━━ Excerto selecionado

Diego Nogueira: a insustentável
negritude do horizonte
Acervo
de pássaros em desuso, recente poemário de Diego
Nogueira surge-nos, num primeiro momento, como um percurso marcado por uma
certa negatividade ante o acontecer. É neste aqui onde somos chamados a estar
que se desenrola não só o caminho de um dado eu-existencial, mas também as
lucubrações do eu-poético. A melancolia e o desalento apresentam-se, por
conseguinte, como traços fundamentais deste universo poemático: “E manhãs
vigiam o sono / de uma alma enraizada numa precária geografia.” (p. 7); “Pouco
a pouco vai engolindo a terra / sua física sem luz, seu estado de morte.” (p.
9); “Morre a cor de excessiva luz. / Meninos lamentam a tortura da carne / é o
pecado a penetrar a raiz.” (p. 22). Neste solo eivado de uma melancolia por
vezes sem remissão irrompem – em pouquíssimos casos – sinais de persistência:
“É tarde e minhas mãos ainda trabalham / na tentativa de traçar o caminho / dos
espíritos.” (p. 34) e de imprecação por uma certa positividade: “Poder cantar
tuas águas / nas mãos reter toda a vida. / (…) Inaugurar gozo e caule / ser de
jasmins, gerânios, túlipas.” (p. 5), no entanto, estes elementos agora focados
possuem um carácter acidental e são aquilo que, por contraste, vinca o carácter nostálgico e de ferida desta
poética. Aliás, essa mesma ferida bem como a falha e a dor atravessam todo este
livro de Diego Nogueira Silvério: “O salão é deserto e a lembrança sem pátria. / De nada
ficou – um simples ruído nos porões / das árvores, uma inofensiva luz de um sol
/ que se retira.” (p. 38). A dor é, em Diego Nogueira, um espaço de silêncio
cercado pela incomunicabilidade ou por um certo ruído que, apesar de
comunicacional, mutila a autenticidade do dizer, aproximando assim este poeta
de autores que tão bem abordaram estes temas, como por exemplo Marguerite
Duras: “Elle vous demande la couleur de la mer. / Vous dites: Noire. / Elle
répond que la mer n’est jamais noire, que vous devez vous tromper.” (in La Maladie de la Mort. Paris: Les
Éditions de Minuit, 1982, p. 46), ou Nathalie Sarraute “Ai, isto misturou-se
tudo (…) Estou a ser castigado. Mais do que merecia. Por ter falhado. Faltou-me
o pudor. Foi esse o meu erro (…) Eu descaí-me, foi isso… Tu não suportas. (…)

━━━━
━━ Dados armazenados

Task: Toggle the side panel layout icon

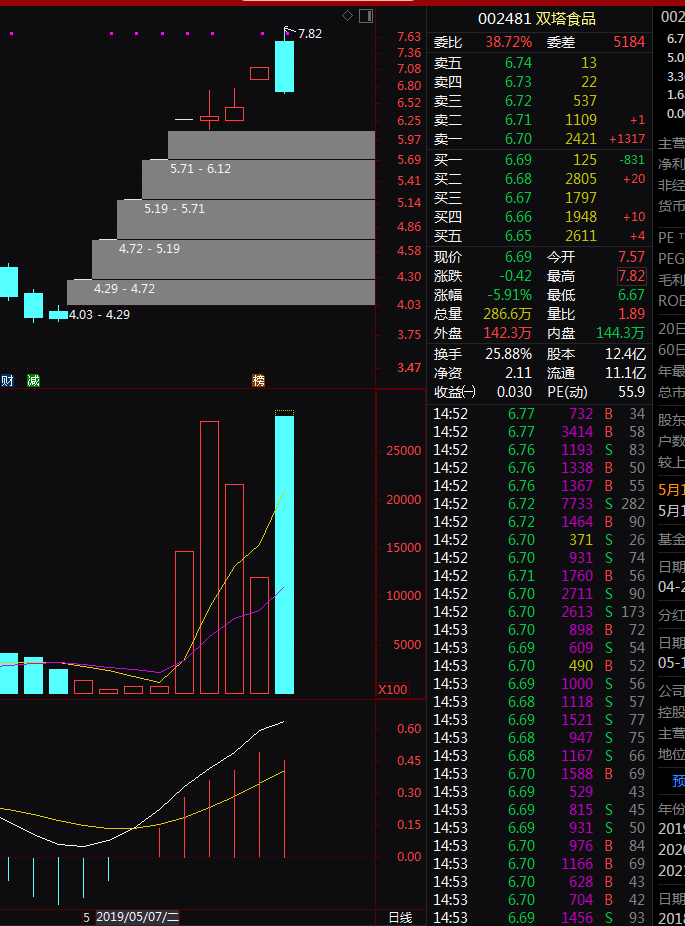Action: point(365,15)
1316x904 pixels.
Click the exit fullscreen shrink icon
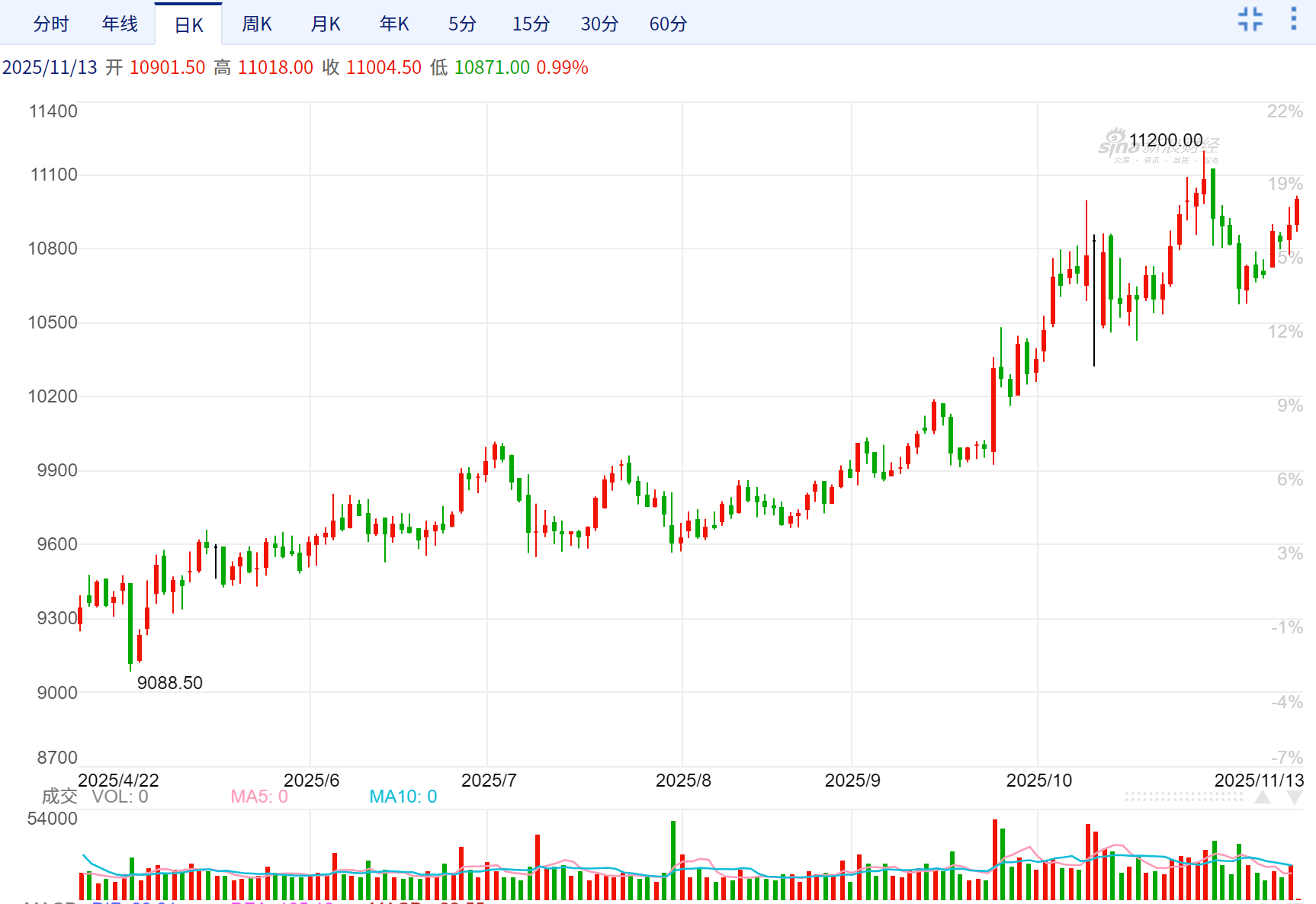click(1250, 19)
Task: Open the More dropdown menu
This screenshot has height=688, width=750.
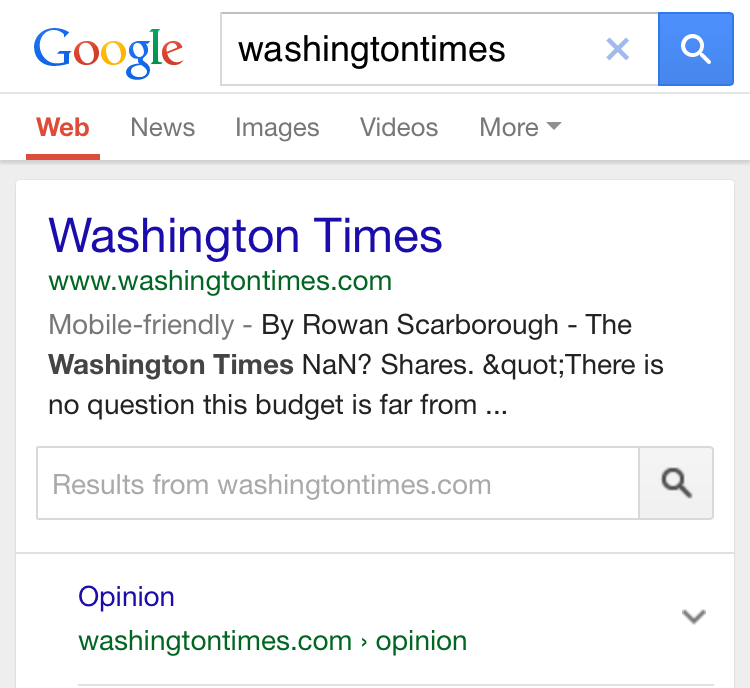Action: coord(520,128)
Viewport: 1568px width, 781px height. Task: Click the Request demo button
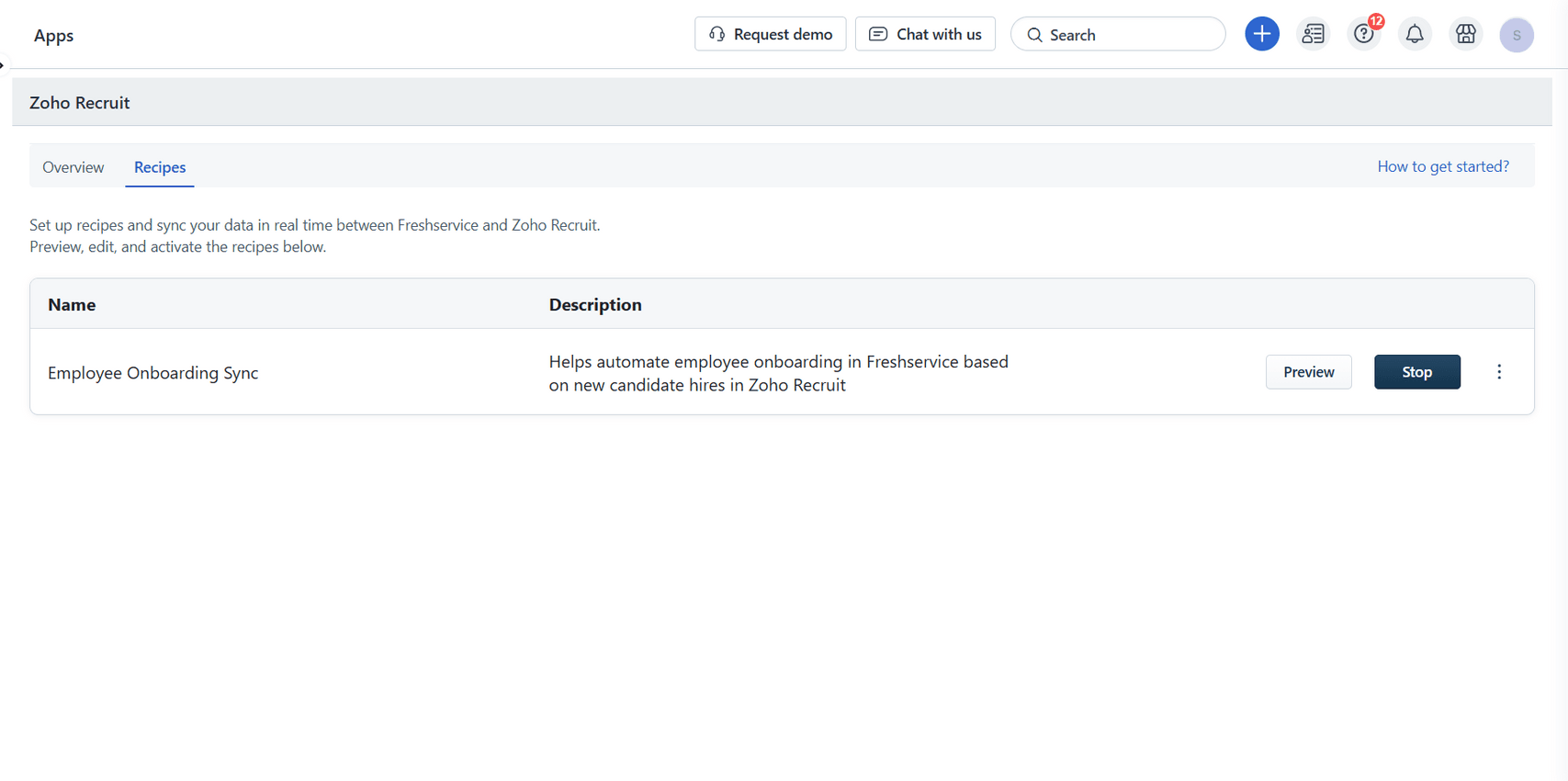[x=770, y=34]
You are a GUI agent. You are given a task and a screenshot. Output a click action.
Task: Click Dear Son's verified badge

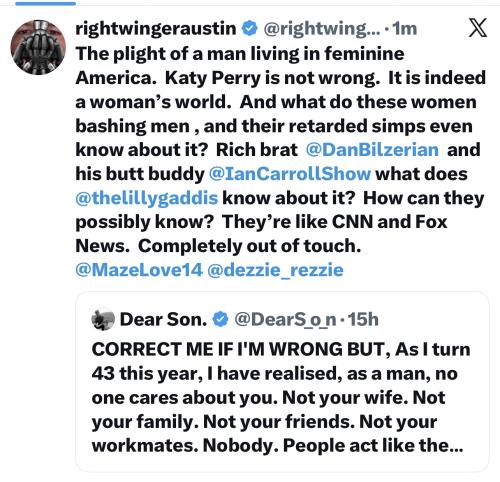pos(220,320)

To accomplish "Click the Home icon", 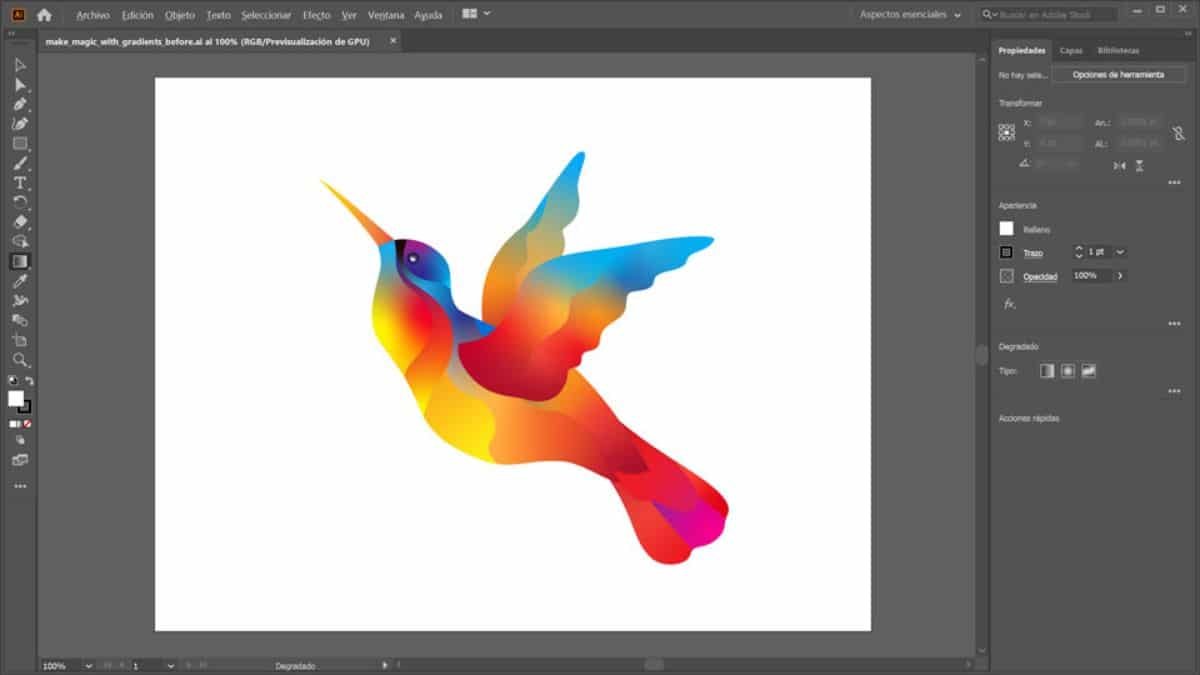I will [44, 15].
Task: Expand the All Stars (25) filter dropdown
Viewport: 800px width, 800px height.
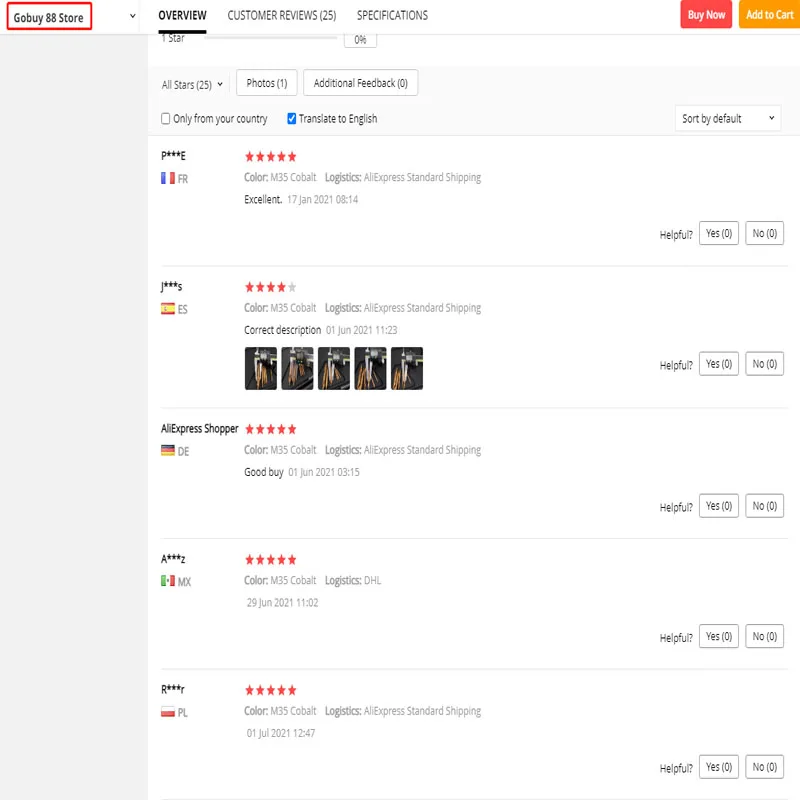Action: pyautogui.click(x=192, y=85)
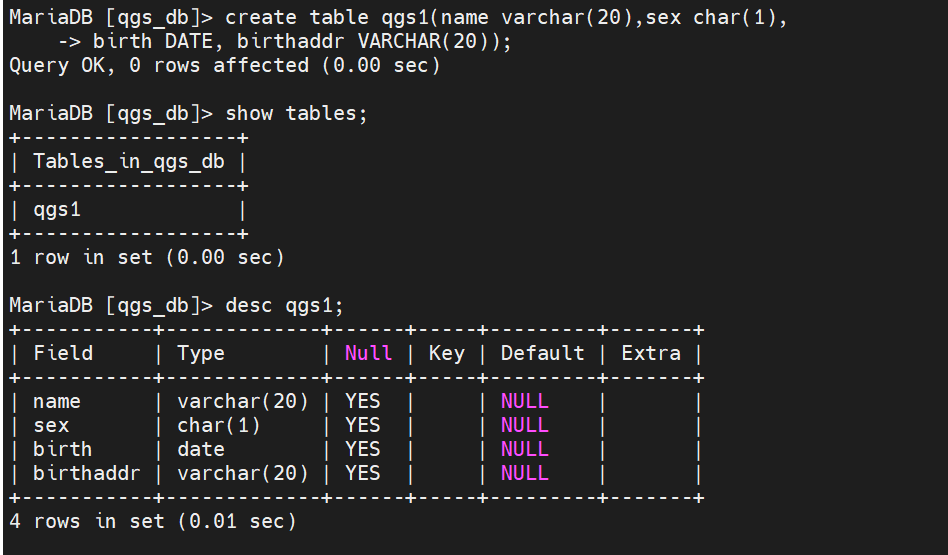
Task: Select the 'Tables_in_qgs_db' column header
Action: tap(128, 162)
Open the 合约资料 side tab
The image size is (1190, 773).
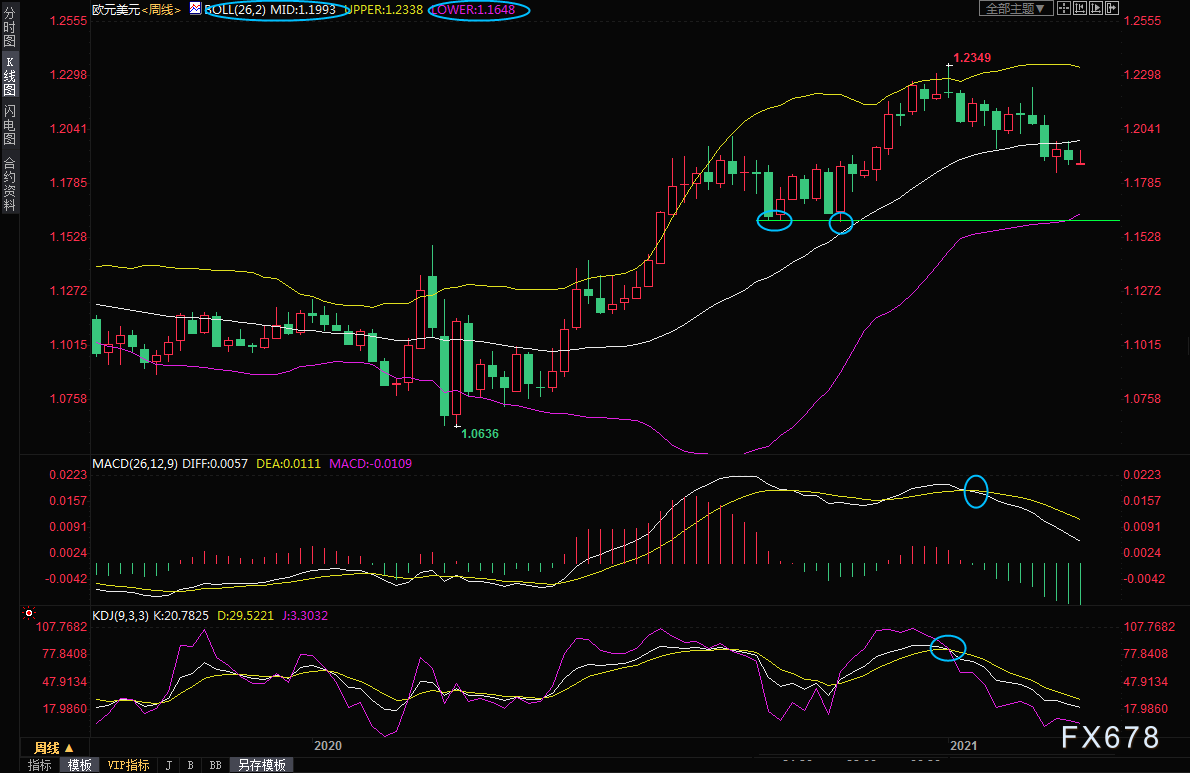tap(9, 183)
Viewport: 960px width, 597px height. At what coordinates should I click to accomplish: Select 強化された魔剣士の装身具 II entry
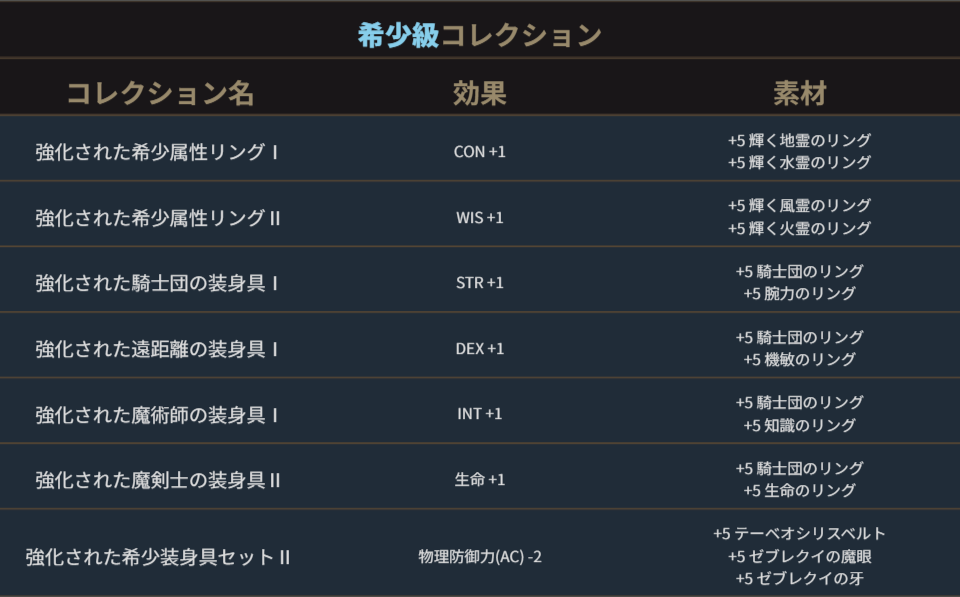tap(158, 480)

━━━━

=== Instrução A ===
Liste, pela ordem em que surgem, todas as páginas de Acervo de pássaros em desuso indicadas nas citações da crítica sobre a poesia de Diego Nogueira.
=== Instrução B ===
Prossiga a crítica sobre a poesia de Diego Nogueira a partir da última frase apresentada.

=== Resultado A ===
7, 9, 22, 34, 5 e 38

=== Resultado B ===
Sou ridículo. Já não sei o que digo.” (in O
Silêncio. Lisboa: Livros Cotovia, 2012, p. 14). Este hiato entre o eu e o
outro, quer ao nível dos afectos quer ao nível do dizer, brota na escrita de Diego
Nogueira nos mais singulares momentos: “Feliz do homem que sobe os degraus / da
solidão e no último andar dessa serpente / encontra um lugar para expandir seu
silêncio,” (p. 32); “Em tuas américas cresci / - e mesmo sendo uno - / morei
entre dois continentes: / palavras.” (p. 35). É neste território, e consciente
do que tudo nele é efémero e lacunar, que o poeta firma a ousadia da sua arte.
O poema 4 do ciclo 15 Poemas sobre Rosas enfatiza
o papel desse ser condenado a escutar e a burilar não só o que vivencia, mas
sobretudo o que a memória lhe testemunha como Acervo de pássaros em desuso:
4
Rosa, isolada arquitectura
tudo
que padece na língua do poeta.
E manhãs que
vigiam o sono
de
uma alma enraizada numa precária geografia.
O que não renega a memória.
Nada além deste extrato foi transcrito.